The Genesee river waters one of the finest tracts of land in the state of New York. Its alluvial flats are extensive, and very fertile. These are either natural prairies, or Indian clearings, (of which, however, the present Indians have no tradition,) and lying, to an extent of many thousand acres, between the villages of Genesee, Moscow, and Mount Morris, which now crown the declivities of their surrounding uplands; and, contrasting their smooth verdure with the shaggy hills that bound the horizon, and their occasional clumps of spreading trees, with the tall and naked relics of the forest, nothing can be more agreeable to the eye, long accustomed to the uninterrupted prospect of a level and wooded country.

1

It may be as well here to quote the formation of Cataracts and Cascades, from Maltebrun's valuable System of Universal Geography. "It is only the sloping of the land which can at first cause water to flow; but an impulse having been once communicated to the mass, the pressure alone of the water will keep it in motion, even if there were no declivity at all. Many great rivers, in fact, flow with an almost interruptible declivity. Rivers which descend from primitive mountains into secondary lands, often form cascades and cataracts. Such are the cataracts of the Nile, of the Ganges, and some other great rivers, which, according to Desmarest, evidently mark the limits of the ancient land. Cataracts are also formed by lakes: of this description are the celebrated Falls of the Niagara; but the most picturesque falls are those of rapid rivers, bordered by trees and precipitous rocks. Sometimes we see a body of water, which, before it arrives at the bottom, is broken and dissipated into showers, like the Staubbach, (see Mirror, vol. xiv. p. 385.); sometimes it forms a watery arch, projected from a rampart of rock, under which the traveller may pass dryshod, as the "falling spring" of Virginia; in one place, in a granite district, we see the Trolhetta, and the Rhine not far from its source, urge on their foaming billows among the pointed rocks; in another, amidst lands of a calcareous formation, we see the Czettina and the Kerka, rolling down from terrace to terrace, and presenting sometimes a sheet, and sometimes a wall, of water.
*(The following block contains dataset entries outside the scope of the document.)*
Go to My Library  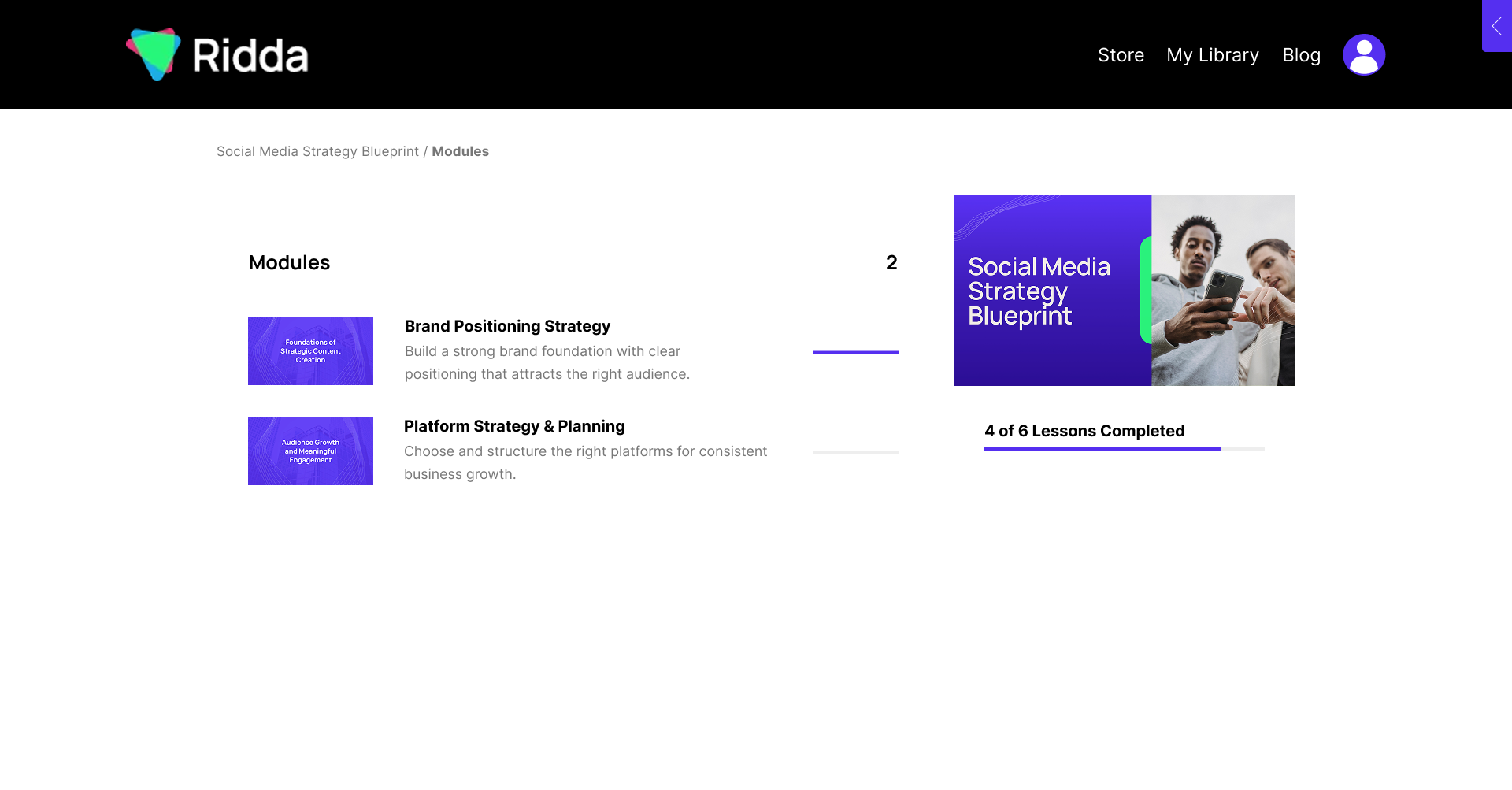click(x=1212, y=55)
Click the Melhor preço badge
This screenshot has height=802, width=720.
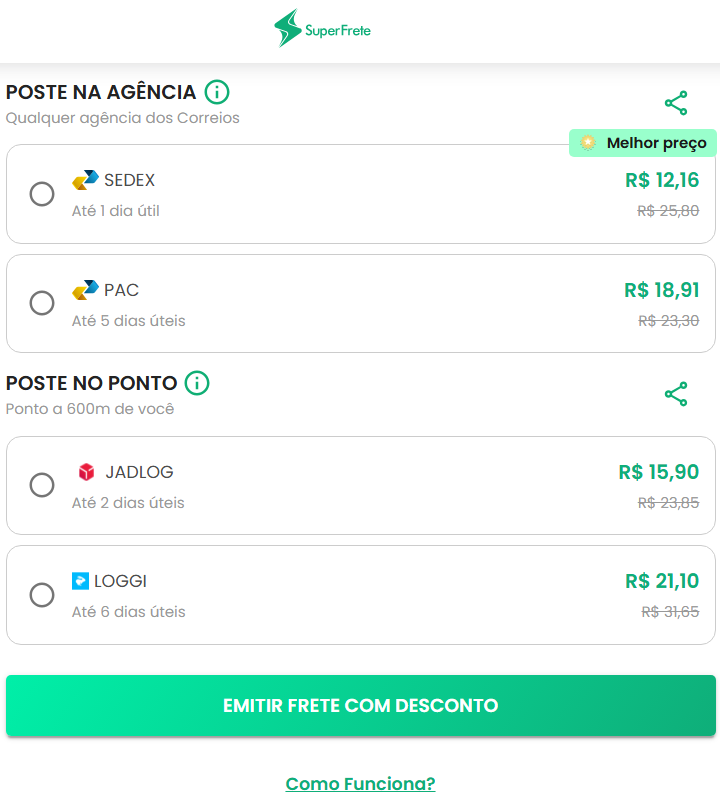coord(643,143)
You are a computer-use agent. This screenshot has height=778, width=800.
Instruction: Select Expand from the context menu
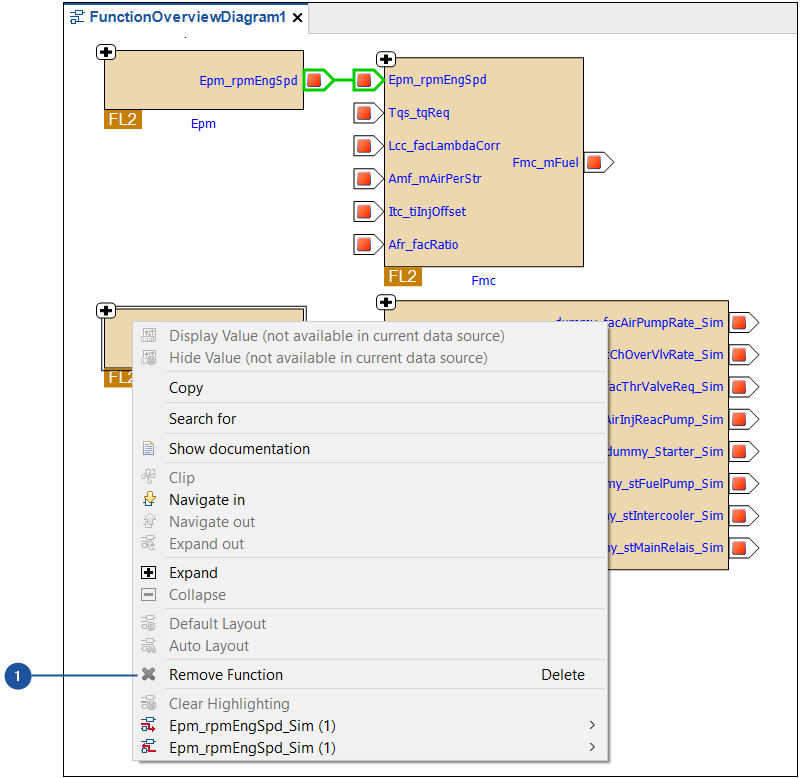(192, 572)
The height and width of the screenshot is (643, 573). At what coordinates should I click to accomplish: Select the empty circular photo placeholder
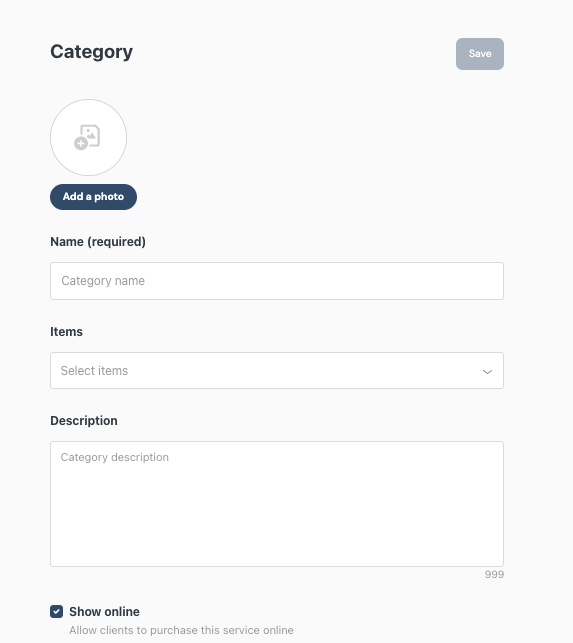(x=88, y=137)
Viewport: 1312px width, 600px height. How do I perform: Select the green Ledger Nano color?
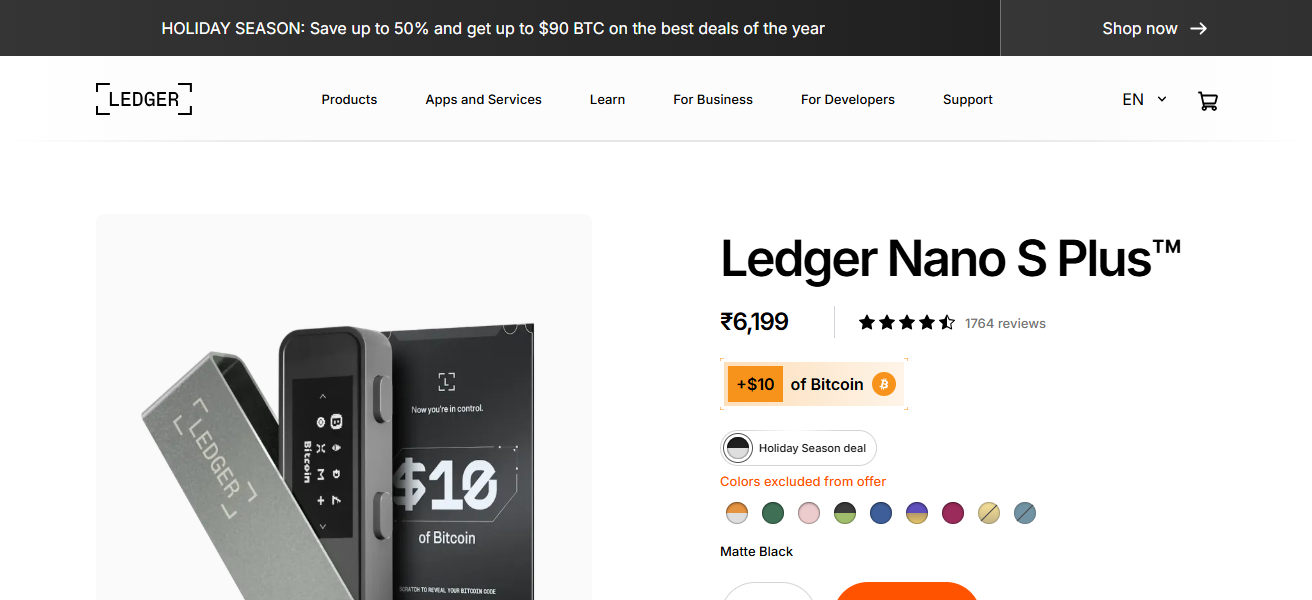pos(772,512)
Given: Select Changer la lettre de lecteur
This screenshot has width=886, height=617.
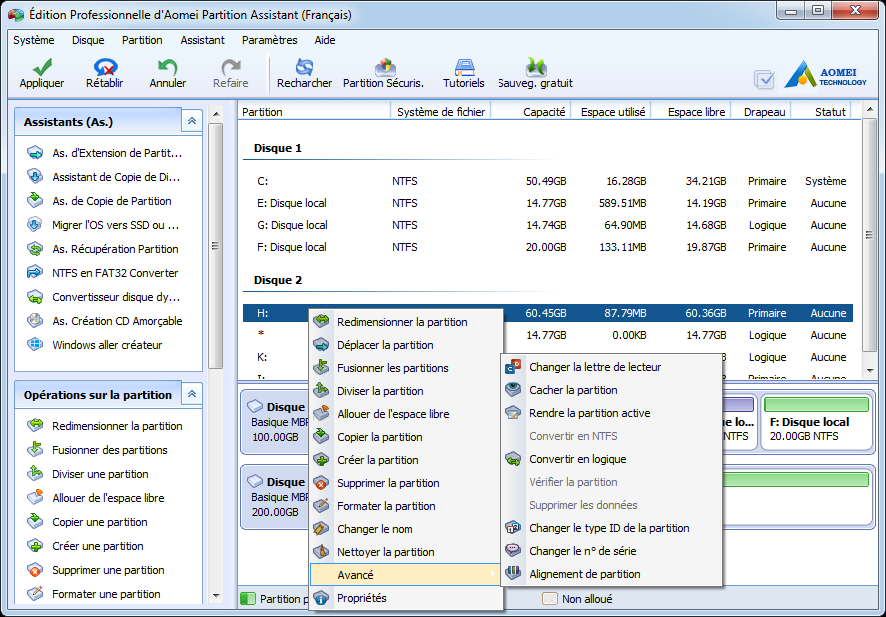Looking at the screenshot, I should pos(595,367).
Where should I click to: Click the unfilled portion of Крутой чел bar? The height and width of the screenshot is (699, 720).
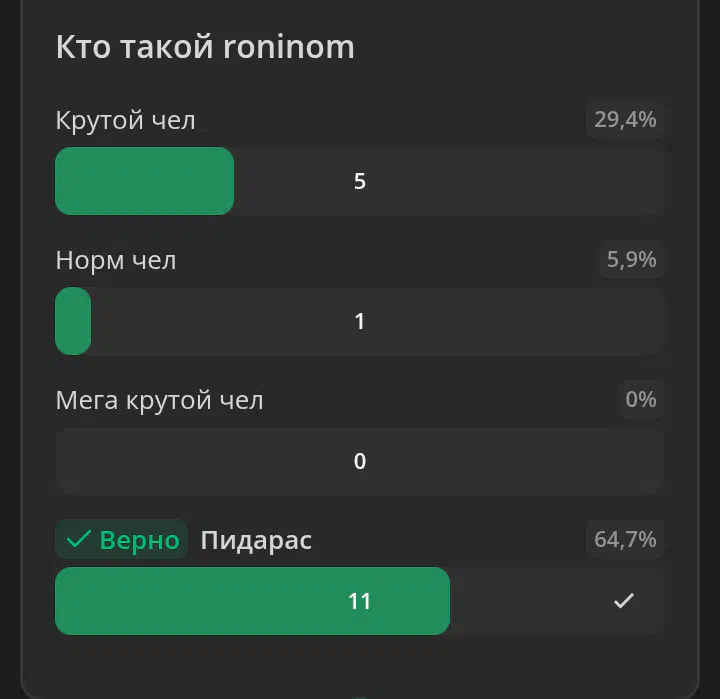click(449, 181)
Some magnificent cascades have been formed, at least in part, by the hands of man: the cascades of Velino, near Terni, have been attributed to Pope Clement VIII.; other cataracts, like those of Tunguska, in Siberia, have gradually lost their elevation by the wearing away of the rocks, and have now only a rapid descent."—Maltebrun, vol. i.

The Mirror of Literature, Amusement, and Instruction. Volume 20, No. 562, Saturday, August 18, 1832.